# Impressions for in-ear monitors for Darius Rucker...



## hearingspecialist

Looks like I get the honor of providing my Hearing/Ear services for Mr. Darius Rucker tonite after his concert at the Fox Theater here in Bakersfield. He will have 2 tickets waiting for me and i'll provide my magic after his show per his request. He will be getting new in-ear monitors and I will provide the impressions of his ears.

I look forward to this great performance tonite!!!

I'll post a pic of him and I asap ; )


Brian in Bakersfield...

http://www.dariusrucker.com/event/all/april_28_2011-3


----------



## tesseract

That's pretty cool, hearingspecialist! :T

Have fun!


----------



## tesseract

I don't really like country, but I enjoyed that song. :sn:


----------



## hearingspecialist

Update: Last nite was awesome to say the least. We really enjoyed the personal pre-concert "meet and greet" and are waiting to get our picture that we took with him.

I honestly felt like I was included within their private circle and felt like part of his family group. Everyone there was real and so down to earth and just reminds me why we connect with such a talented artist as Darius. The royal treatment was really appreciated and enjoyed but as a servant I felt I didn't deserve such a wonderful welcoming. I'm just a purpose driven man who makes mistakes, loves my family, and takes my vitamins. This was totally unexpected and we are forever one of their biggest promoters. :clap:

Passion for sound is something one cannot turn off or on and believe me we conversed about sound, in-ear performance, and making sound that much better. I'm honored to have been welcomed and escorted to their individual bus by security amongst the crowd, that was way cool. My wife and I really appreciated everything they did for us. :T

Brian in Bakersfield...


----------



## hearingspecialist

here's a pic taken by one of his equipment trailer. Darius is such a great guy! :clap:


----------



## TedMckennedy

That's great, he's a nice guy!
What model in ears?


----------



## hearingspecialist

We talked about various models and more in depth about it happened with his keyboard guy. Looks like they are going with Ultimate Ears. They need as many drivers as possible to share the load and give them the best opportunity for them to do what they do best...perform.

I talked about some of the Westone products and their best units but UE was their choice of flavor.



Brian in Bakersfield...


----------



## TedMckennedy

Very neat, thanks for sharing!


----------



## hearingspecialist

Now i'm thinking these should do the awesome job for them I encouraged as many drivers as possible. Thanks for reading my post, it really was cool. I extended the same offer to Lady A when they come to the mid state fair soon. Here's a link for your viewing pleasure for the monitors :T

http://ultimateears.com/en-us/products/18-pro


Just speakers/drivers and a crazy passive crossover internally. Those were the days back in the 90's when we use to build circuits and amplifiers for hearing aids/devices, takes me back :nerd:


----------



## TedMckennedy

How tight do the custom molds end up fitting?

Data lines:
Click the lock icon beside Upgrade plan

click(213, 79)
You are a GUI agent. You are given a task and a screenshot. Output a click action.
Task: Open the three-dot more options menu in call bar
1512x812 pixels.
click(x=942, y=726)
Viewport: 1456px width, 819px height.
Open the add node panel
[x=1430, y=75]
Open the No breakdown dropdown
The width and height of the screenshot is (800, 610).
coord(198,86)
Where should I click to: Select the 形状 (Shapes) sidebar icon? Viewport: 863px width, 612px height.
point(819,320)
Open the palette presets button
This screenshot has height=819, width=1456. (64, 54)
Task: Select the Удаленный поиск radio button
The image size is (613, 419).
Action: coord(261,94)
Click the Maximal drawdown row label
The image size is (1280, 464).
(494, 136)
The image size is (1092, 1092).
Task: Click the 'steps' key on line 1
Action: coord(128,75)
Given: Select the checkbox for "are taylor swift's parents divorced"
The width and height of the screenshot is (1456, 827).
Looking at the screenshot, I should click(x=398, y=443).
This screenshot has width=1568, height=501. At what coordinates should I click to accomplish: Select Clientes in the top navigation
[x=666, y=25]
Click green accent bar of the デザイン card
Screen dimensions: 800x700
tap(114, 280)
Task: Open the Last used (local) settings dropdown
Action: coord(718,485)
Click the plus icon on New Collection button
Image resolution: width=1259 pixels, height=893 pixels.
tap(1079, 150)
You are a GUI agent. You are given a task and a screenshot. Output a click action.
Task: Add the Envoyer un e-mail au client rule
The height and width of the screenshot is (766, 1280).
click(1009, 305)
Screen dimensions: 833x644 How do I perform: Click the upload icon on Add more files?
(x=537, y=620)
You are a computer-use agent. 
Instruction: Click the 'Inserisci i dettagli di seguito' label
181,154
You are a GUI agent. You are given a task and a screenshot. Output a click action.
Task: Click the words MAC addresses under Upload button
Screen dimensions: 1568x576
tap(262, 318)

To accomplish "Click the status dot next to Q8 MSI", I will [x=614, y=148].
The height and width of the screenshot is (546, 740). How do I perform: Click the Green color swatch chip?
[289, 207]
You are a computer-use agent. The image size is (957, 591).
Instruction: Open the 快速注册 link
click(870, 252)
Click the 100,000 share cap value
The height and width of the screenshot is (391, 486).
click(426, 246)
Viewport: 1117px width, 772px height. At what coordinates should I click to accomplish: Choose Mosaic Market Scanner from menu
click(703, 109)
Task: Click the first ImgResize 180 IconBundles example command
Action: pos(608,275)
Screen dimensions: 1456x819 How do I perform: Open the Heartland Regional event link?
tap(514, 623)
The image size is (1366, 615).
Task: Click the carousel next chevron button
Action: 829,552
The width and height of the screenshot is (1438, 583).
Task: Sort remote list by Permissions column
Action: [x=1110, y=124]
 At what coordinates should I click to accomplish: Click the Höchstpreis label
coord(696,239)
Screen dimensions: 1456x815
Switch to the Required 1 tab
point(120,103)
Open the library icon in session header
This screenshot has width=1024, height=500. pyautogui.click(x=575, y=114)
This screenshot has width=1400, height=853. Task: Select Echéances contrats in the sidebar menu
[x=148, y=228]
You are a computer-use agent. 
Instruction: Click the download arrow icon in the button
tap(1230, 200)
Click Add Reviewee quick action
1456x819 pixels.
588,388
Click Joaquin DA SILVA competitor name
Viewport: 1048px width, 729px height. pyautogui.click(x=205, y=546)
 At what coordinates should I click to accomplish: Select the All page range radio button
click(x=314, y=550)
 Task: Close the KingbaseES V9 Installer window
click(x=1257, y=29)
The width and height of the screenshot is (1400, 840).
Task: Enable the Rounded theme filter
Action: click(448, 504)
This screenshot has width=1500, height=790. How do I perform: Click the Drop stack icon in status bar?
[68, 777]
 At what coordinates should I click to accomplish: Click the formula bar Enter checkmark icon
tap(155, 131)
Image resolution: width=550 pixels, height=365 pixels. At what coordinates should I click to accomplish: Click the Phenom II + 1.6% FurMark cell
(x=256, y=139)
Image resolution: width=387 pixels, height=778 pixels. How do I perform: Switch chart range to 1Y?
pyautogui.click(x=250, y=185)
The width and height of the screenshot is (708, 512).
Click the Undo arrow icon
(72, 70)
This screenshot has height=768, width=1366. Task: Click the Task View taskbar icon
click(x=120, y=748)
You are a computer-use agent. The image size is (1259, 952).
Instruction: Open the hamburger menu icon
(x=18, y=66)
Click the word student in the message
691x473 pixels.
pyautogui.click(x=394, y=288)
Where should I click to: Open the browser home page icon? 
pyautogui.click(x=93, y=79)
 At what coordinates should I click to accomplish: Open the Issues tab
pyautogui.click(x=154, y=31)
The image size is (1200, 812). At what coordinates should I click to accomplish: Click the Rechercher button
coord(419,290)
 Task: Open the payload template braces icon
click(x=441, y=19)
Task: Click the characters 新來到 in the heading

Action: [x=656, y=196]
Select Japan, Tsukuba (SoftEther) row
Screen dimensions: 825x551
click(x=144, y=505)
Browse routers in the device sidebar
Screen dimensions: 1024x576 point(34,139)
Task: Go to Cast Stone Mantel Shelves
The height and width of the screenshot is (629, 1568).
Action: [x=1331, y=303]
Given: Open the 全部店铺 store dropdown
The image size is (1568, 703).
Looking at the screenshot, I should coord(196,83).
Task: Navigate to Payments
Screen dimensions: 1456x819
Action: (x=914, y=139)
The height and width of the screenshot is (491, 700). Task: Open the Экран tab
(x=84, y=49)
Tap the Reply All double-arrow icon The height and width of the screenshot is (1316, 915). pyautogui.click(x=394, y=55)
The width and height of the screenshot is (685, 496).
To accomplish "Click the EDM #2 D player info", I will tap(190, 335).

Things to do:
a – In the forum thread about ear impressions for Darius Rucker's in-ear monitors, which brand of in-ear monitors did the band choose?
b – Check each statement against the forum thread about ear impressions for Darius Rucker's in-ear monitors. Answer yes or no for each, and quote the deciding words of the thread. (i) The concert was held at the Fox Theater in Bakersfield. (ii) The band settled on Westone monitors. (iii) The man who took the impressions went to the event with his wife.
c – Extend the forum thread about ear impressions for Darius Rucker's in-ear monitors past its final post.

Answers given:
a – Ultimate Ears.

b –
(i) Yes: "after his concert at the Fox Theater here in Bakersfield"
(ii) No: "but UE was their choice of flavor"
(iii) Yes: "My wife and I really appreciated everything they did for us."

c –
----------



## hearingspecialist

Just like a full shell size hearing aid. It's all in the fit. They are snug and needs to fit the very best possible. I take 2 sets of ear impressions one closed mouth and one open mouth for the companies to choose for the best fit. Fits like a glove 

Since Darius has lost a bunch of weight it changed the fitting so his didn't fit correctly. When we gain weight or loose weight it completely changes the size of our ear canals so fitting perfectly is necessary for performance and health of physical ear. Thanks for your interest and check out this on another forum i'm on:

http://forum.ascendacoustics.com/showthread.php?t=4675


----------



## TedMckennedy

Very interesting, thank you for the link.
Someday I'll be getting IEM's of that caliber.

I always find it interesting, the differences between listening to a speaker system vs. circum-aural headphones vs. in ear monitors.
Are you familiar with any company developing an algorithm to simulate the head related transfer function using in ear monitors? Everyone's HRTF would be slightly different, see my large nose  , but it would be interesting to see it implemented.


----------



## hearingspecialist

Excellent question, what I would present to you first is a hearing test done by qualified Specialist. That is the constant or backbone to any artifacts or experiences you will have. It all stems from that first. You can even go into your local Costco and get a decent hearing test in a sound booth. Problem though is you don't know the qualifications of that provider.

I'm into creating loudspeakers based on the person's individual hearing thresholds. I have also done that with in-ears but technology has changed and with most everything DSP based its sometimes hard to do and being a software architect is what's needed. I'm not sure of any active compensating device for musicians because being passive the mix would need to be eq'd or tweaked and that could be done using a current and valid hearing test. That's what I think but what do I know... I'm just a hearing specialist 


Thanks again for your interest, it makes my day and with corporate health care the way it is, things like this keep me going :T


----------



## TedMckennedy

Yes, the hearing test would allow an EQ compensation curve to be created for the individual musician. 
What I would find interesting, that could theoretically make headphones more realistic, is a DSP algorithm that simulates the HRTF, crosstalk etc.
This would help fill in that center image we normally get when listening to loudspeakers, or in every day life. 

It reminds me of hearing the Legacy Whispers for the first time- the sound stage and center fill was incredible. After speaking to the designer about it, and how they were designed to cast the maximum "acoustic shadow" across the listener's face while being room independent, the advantages of the design were clear.

Simulating that, could be an interesting application for headphones. :T


----------



## hearingspecialist

See, that stuff pushes my buttons and i've always wanted to come up with a processing scheme and algorithm to then sell to makers like Klipsch or any other umbrella type owned company.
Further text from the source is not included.